Professor Ray Gonzalez


English 3061

1. Not a book about the occult but about sixties music and it visionary art, often created
through American roots from slavery of past centuries and blues and jazz that evolved out of it.
2. Hill states he is not interested in “hippie gibberish” but how the spiritual elements in the
music were key factors in the highly political culture of the sixties.
3. How did mysterious forces add spiritual elements during a crucial era when the culture
believed rock music could change the world?
4. Sixties musicians took African traditions, added improvisational elements, and “ecstatic
consciousness” that influenced the rise of rock bands and mass audiences that reacted to the
music through their own rituals, dance movements, costumes, political awareness, and new
approaches to the blues and other kinds of American music.
5. Bottom of page 9—“transmit a new way of seeing” could also be a new way of listening
as the rock band came into prominence and the “rock star” was born.
6. Many people believed musicians were the “high priests” of an “electric church” (Jimi
Hendrix term) that gave rock its power.
7. Page 14 bottom—key points that slavery made slaves respond through survival chants,
voodoo and mystery, and “call and response” rhythms of the human need for freedom.
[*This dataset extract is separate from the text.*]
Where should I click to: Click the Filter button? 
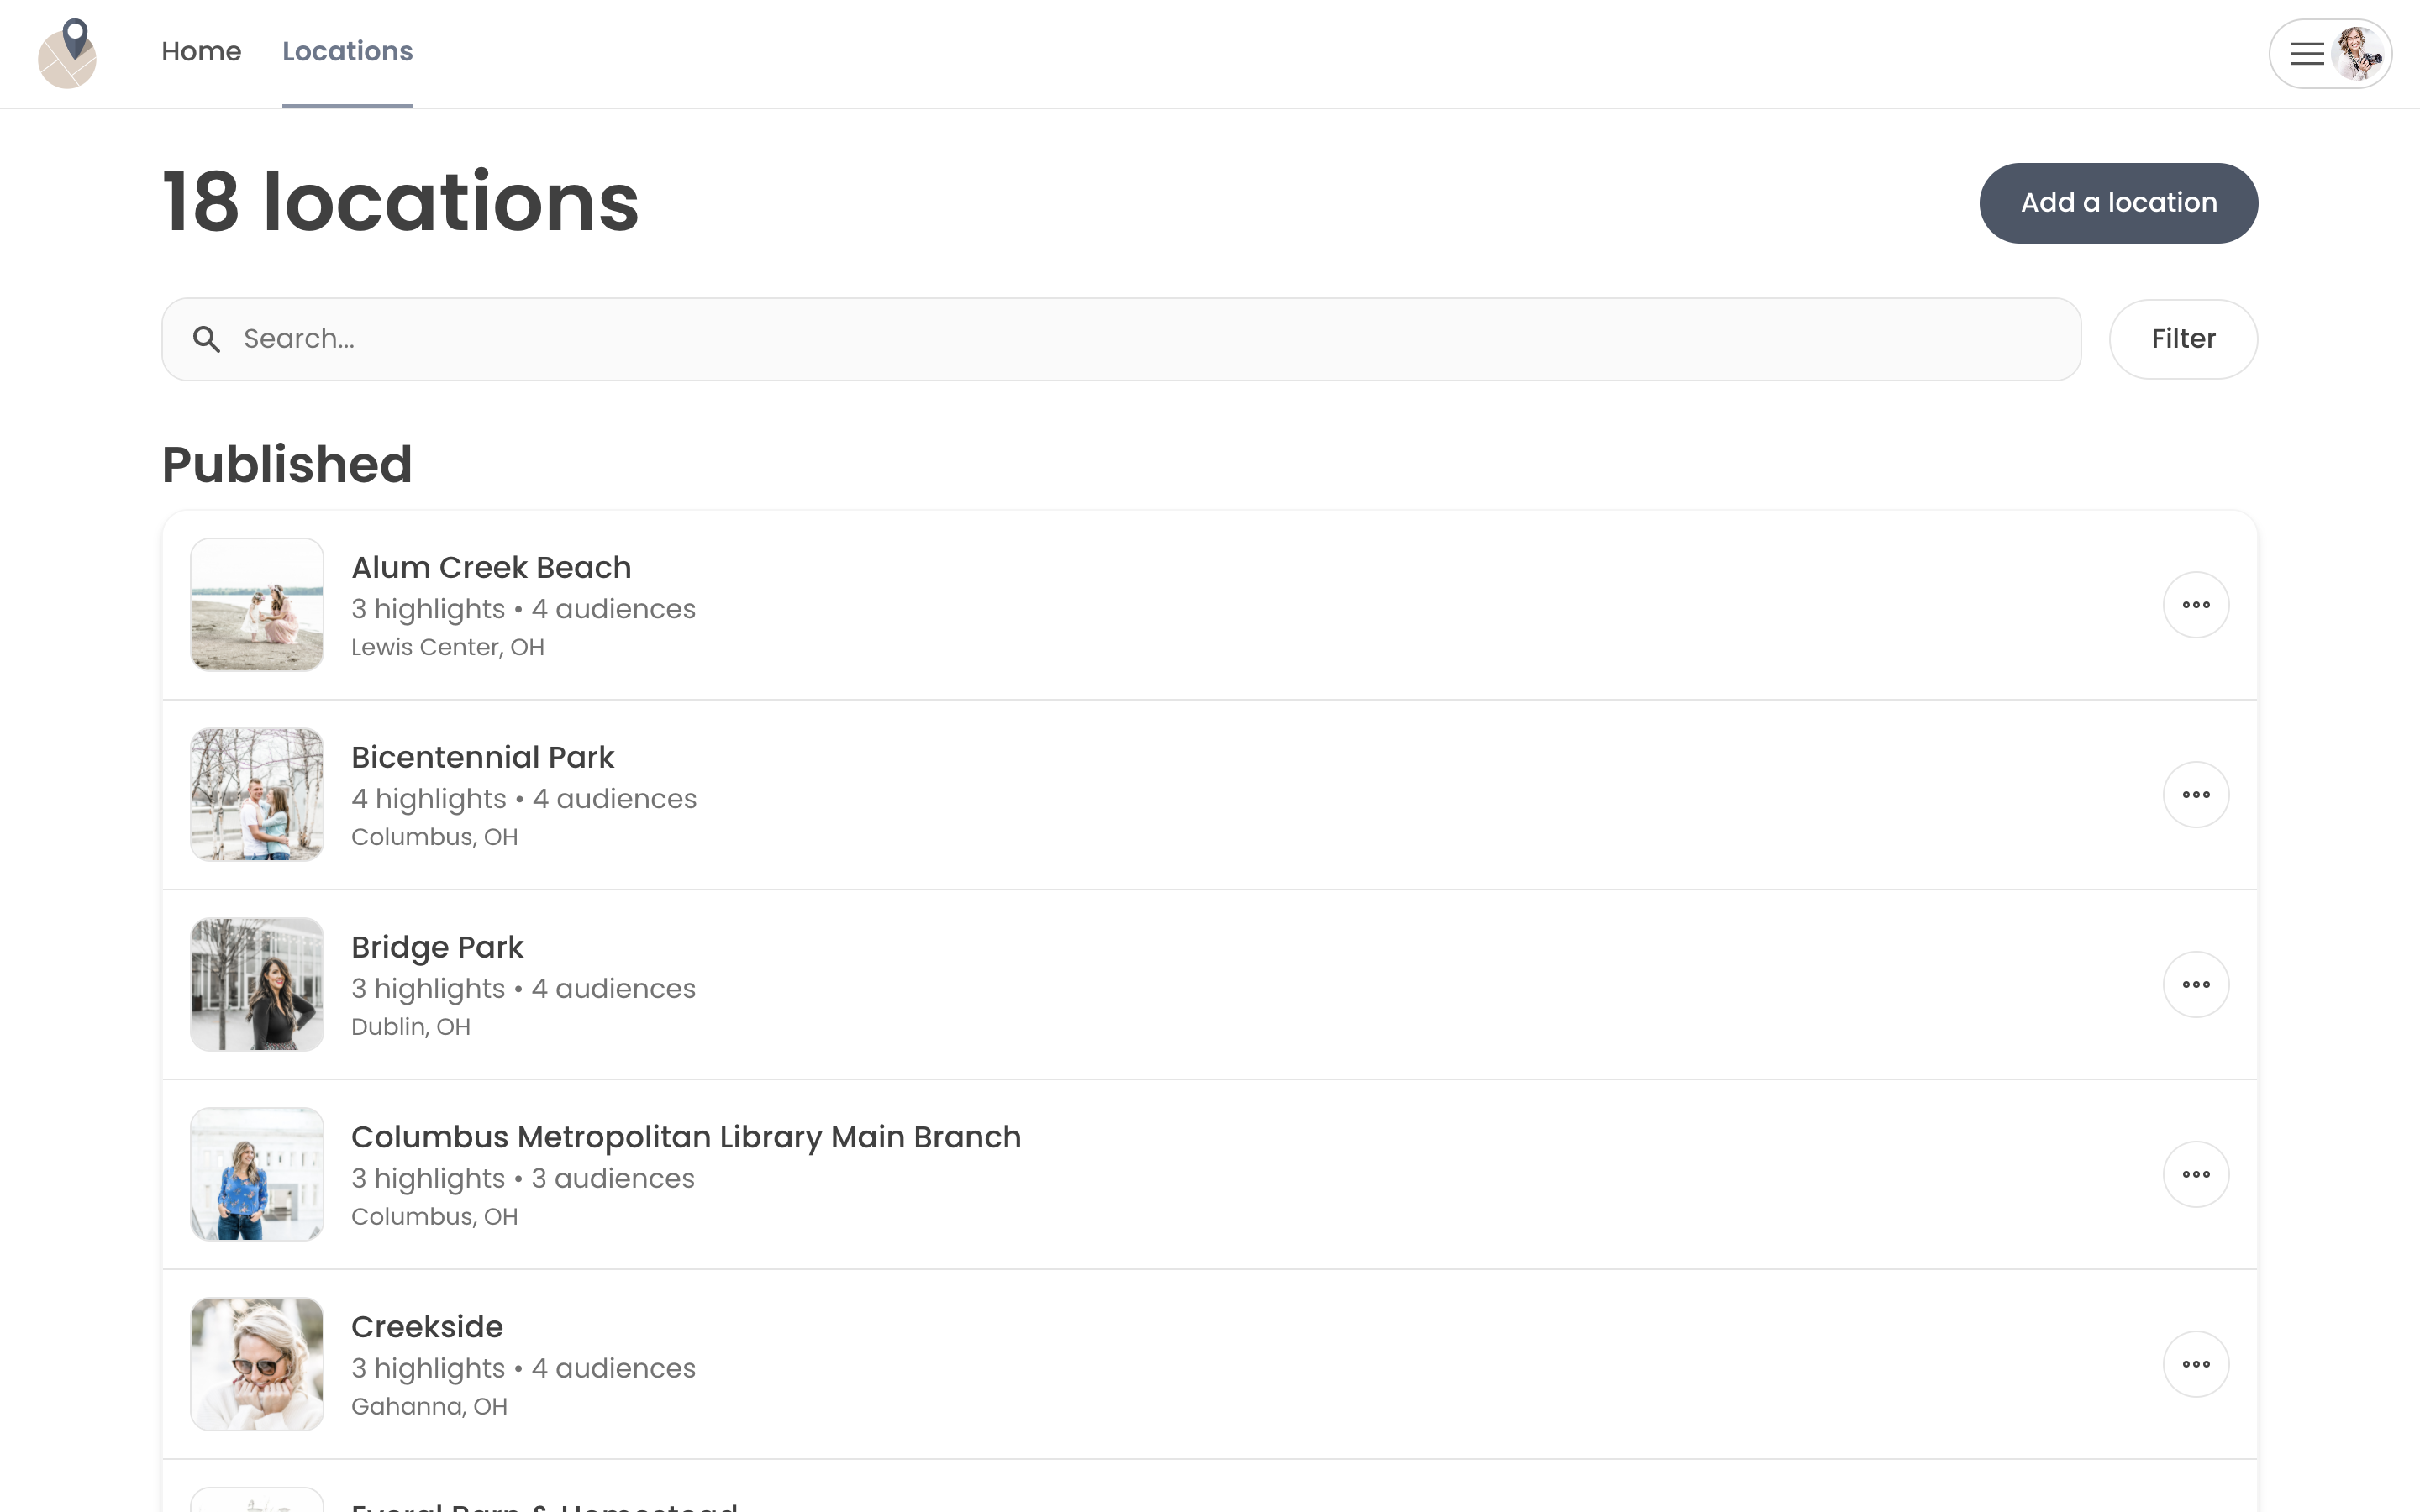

8. How does this survival tradition and its sacred elements create a later music that
rebellious young people of the sixties also saw as sacred?
9. Pages 36-37—The Beatles emerging as creations from the “secret history” of slave
tradition. American blues, and an evolving imagination England picked up on before America.
10. Bottom of page 45—why the spiritual connection between music and its audience rose
through California culture and its “far-out” ways of being in the world.
11. This kind of intensity in the culture of hippies, freaks, and rebels was the massive way
people lived in the sixties and used “earthly” connections between music and the earth to
counter the political reality of the Vietnam War, race riots, inequality, and political repression.
12. The beginning of folk rock with Bob Dylan and The Byrds fused older musical traditions
with the new electric rock. Page 69.
13. Beatle love (love songs, young boys emotional and wild, the first true rock band). Page
90.
14. Rock music as an art form for young people written by the musicians themselves for the
first time. 96-97.
15. Grateful Dead jam exploration (129) through cultural “frontiers of consciousness” where
the hippie dream of idealistic and high euphoria created a timeless, influential sound.
16. P.156—‘‘The core myth of most popular music is the myth of romantic love.” The
Beatles as love visionaries, recreating ways to mourn and to celebrate human relationships.
17. The dark side of this love (190) and rebellion and the dirty image of The Rolling Stones
who took the love myth in a different direction from The Beatles. “I am the rock star and you’re
not, so worship me”.
18. Van Morrison “channeling” Astral Weeks.
19. Velvet Underground (216) from primitives to sophisticates—rock as the dark visual street
art transformed into dangerous games.
20. “The call of oblivion” in Heroin goes beyond aura of drug habit.